Problem details
In the lines below, find the one that contains "This screenshot has width=790, height=1545." and write it out exactly, along with every line that follows it.

Provided material

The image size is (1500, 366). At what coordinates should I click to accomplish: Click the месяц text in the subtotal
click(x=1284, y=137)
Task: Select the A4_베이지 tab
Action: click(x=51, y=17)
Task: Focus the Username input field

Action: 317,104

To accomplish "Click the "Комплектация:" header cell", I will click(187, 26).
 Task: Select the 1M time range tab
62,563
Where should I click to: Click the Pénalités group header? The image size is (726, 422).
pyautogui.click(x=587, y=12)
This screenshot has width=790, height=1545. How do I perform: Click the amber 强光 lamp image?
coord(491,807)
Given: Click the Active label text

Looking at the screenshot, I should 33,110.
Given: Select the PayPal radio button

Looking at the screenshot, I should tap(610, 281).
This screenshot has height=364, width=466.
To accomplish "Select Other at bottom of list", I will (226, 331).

Result for this task
This screenshot has width=790, height=1545. How do I perform: Click the amber 强光 lamp image?
coord(491,807)
Given: Click the Active label text

Looking at the screenshot, I should 33,110.
Given: Select the PayPal radio button

Looking at the screenshot, I should tap(610, 281).
This screenshot has height=364, width=466.
To accomplish "Select Other at bottom of list", I will (226, 331).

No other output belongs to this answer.